Container Iterator
SOF3 opened this issue · 4 comments
There is no way to list all values from Container.
Getting an iterator is probably not very useful since values have distinct types. What I really need is to have a way to debug-print the Container.
There's no way to implement this safely unless we add a Debug
bound to all set
methods. I'm not sure the trade-off is worth it. This is reminiscent of #3 where what we'd really like is to have some sort of polymorphic trait bounds.

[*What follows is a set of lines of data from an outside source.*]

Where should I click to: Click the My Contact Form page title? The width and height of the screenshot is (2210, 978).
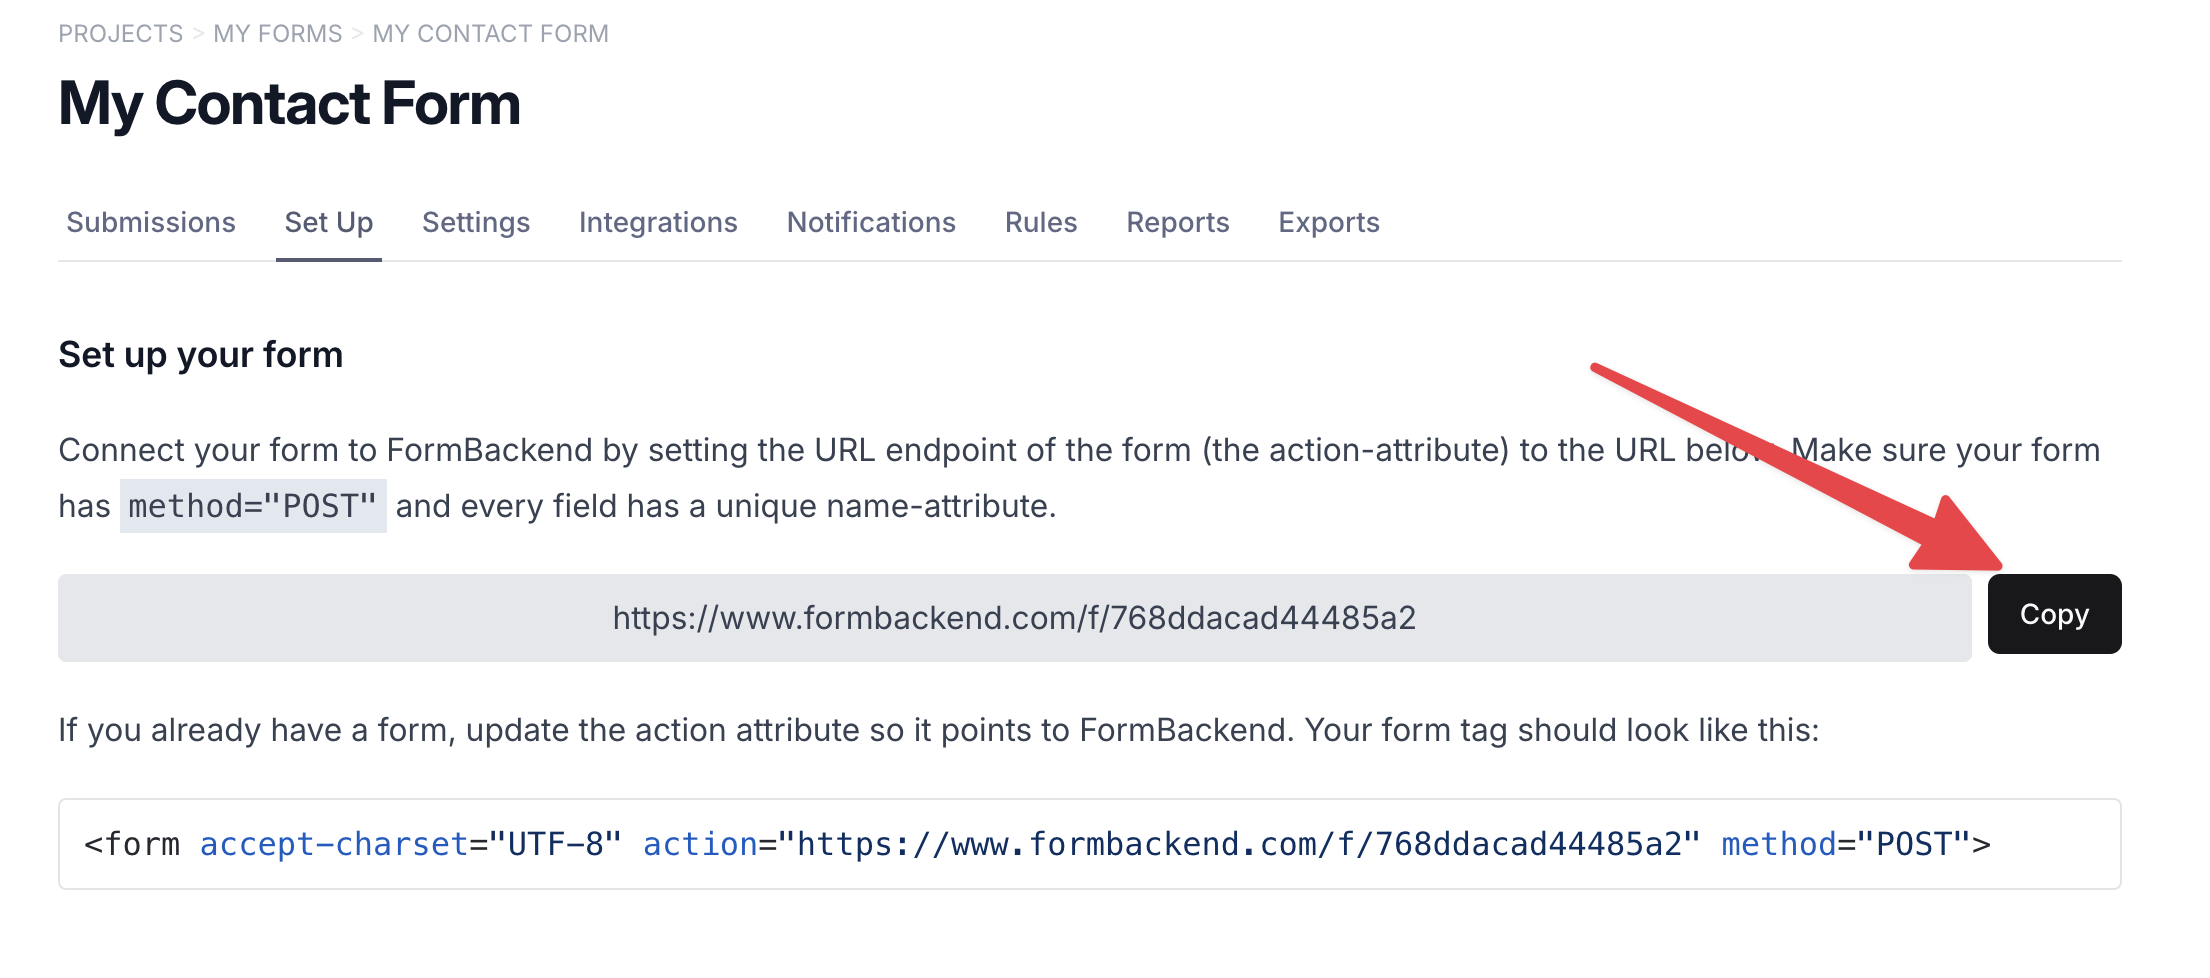coord(289,102)
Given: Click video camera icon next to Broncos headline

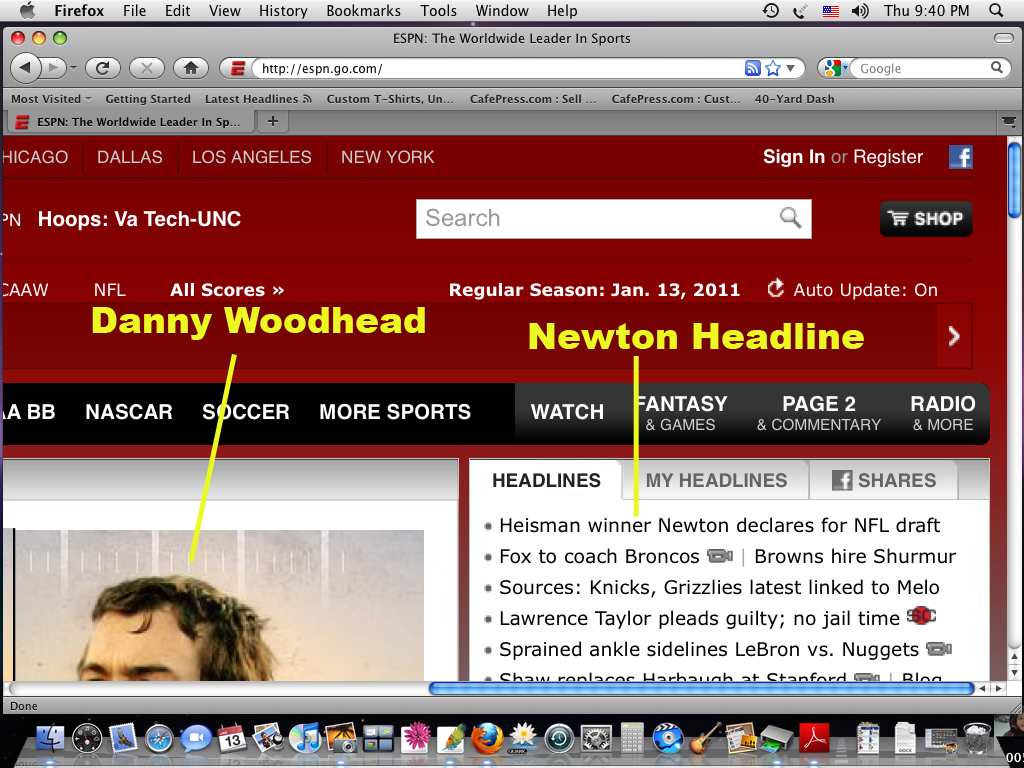Looking at the screenshot, I should coord(719,556).
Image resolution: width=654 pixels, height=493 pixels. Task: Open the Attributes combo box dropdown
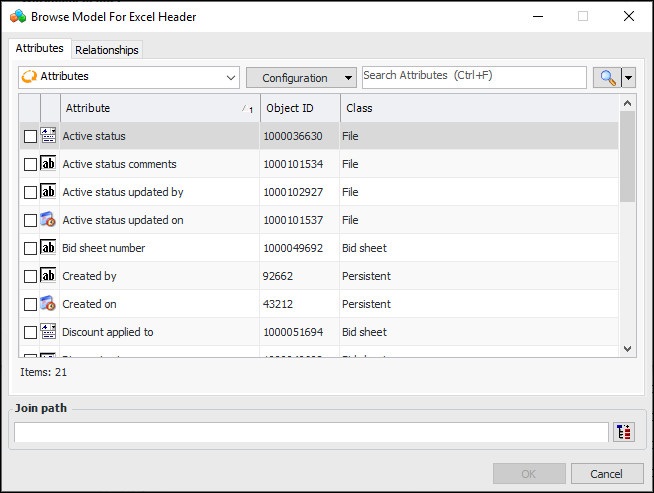point(231,77)
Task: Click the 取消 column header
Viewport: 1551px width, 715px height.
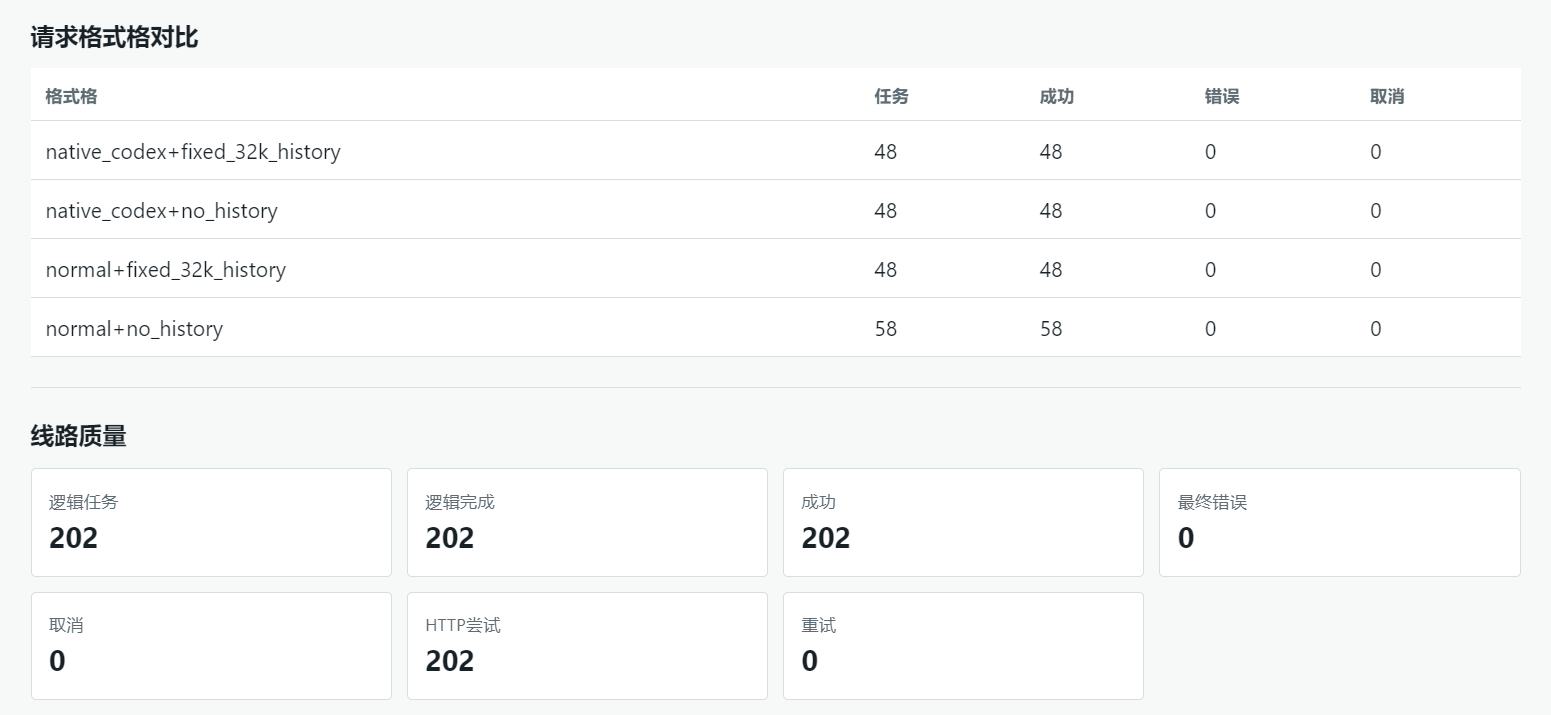Action: tap(1387, 97)
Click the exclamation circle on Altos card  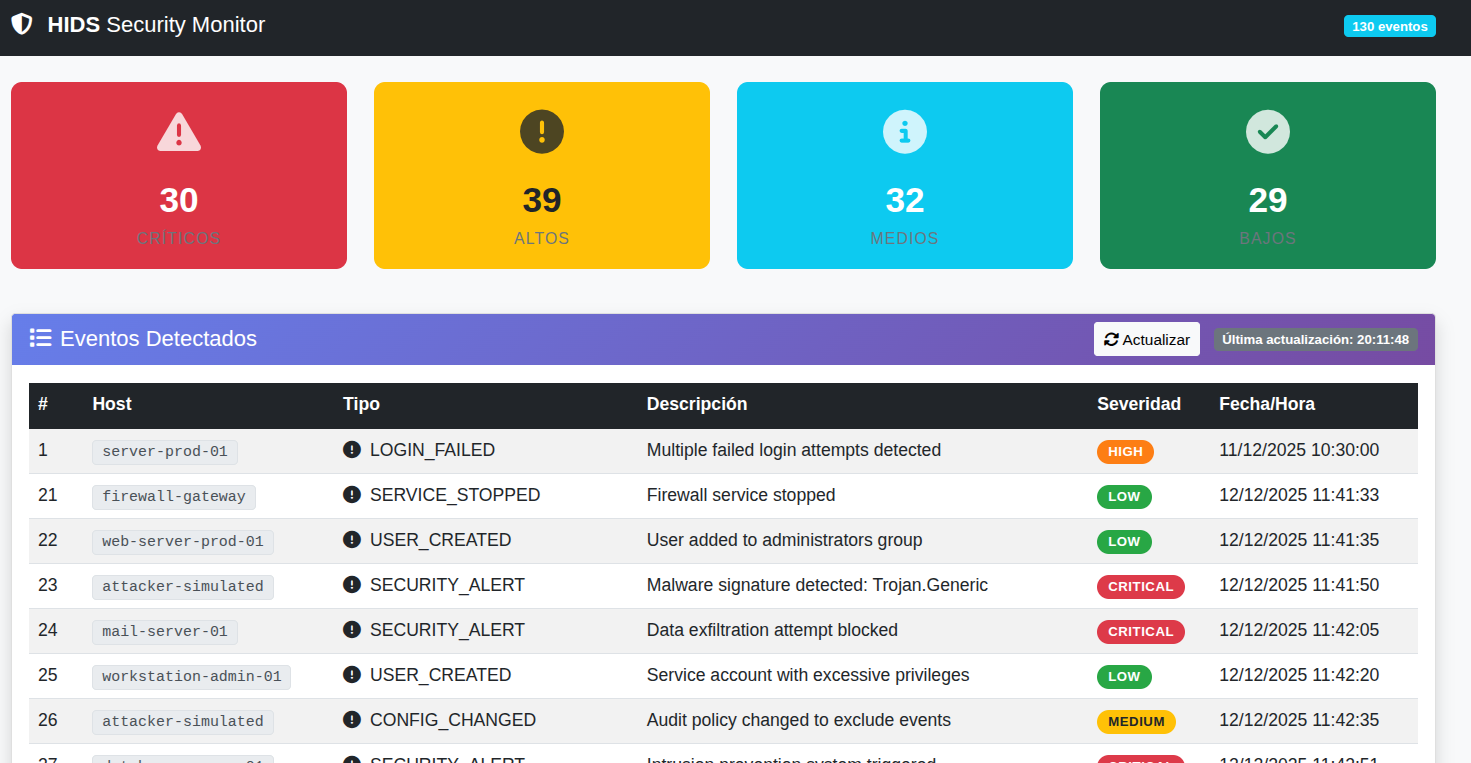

In some pseudo-Rust, we might write:
struct Container<bounds B>(...);
impl<bounds B> Container<B> {
fn set<T: B>(value: T) { /* here we know `T: B`, even if we erase the type */ }
}
impl<bounds B: Debug> Debug for Container<B> {
/* now we can make use of the fact that all erased `T`s implement `Debug` */
}
Alas, this does not exist in Rust. The alternative is to have different versions of Container
with different bounds, or to have a macro that somehow safely generates a definition for Container
.
What is missing in Rust here?
I've come up with a mechanism to make something ~like this work, albeit not fully generically. If you or anyone would like to implement variants of Container
with Debug
bounds, feel free to do so.
Container
now implements a very basic Debug
. I think this is as good as it gets, given all of the type erasure.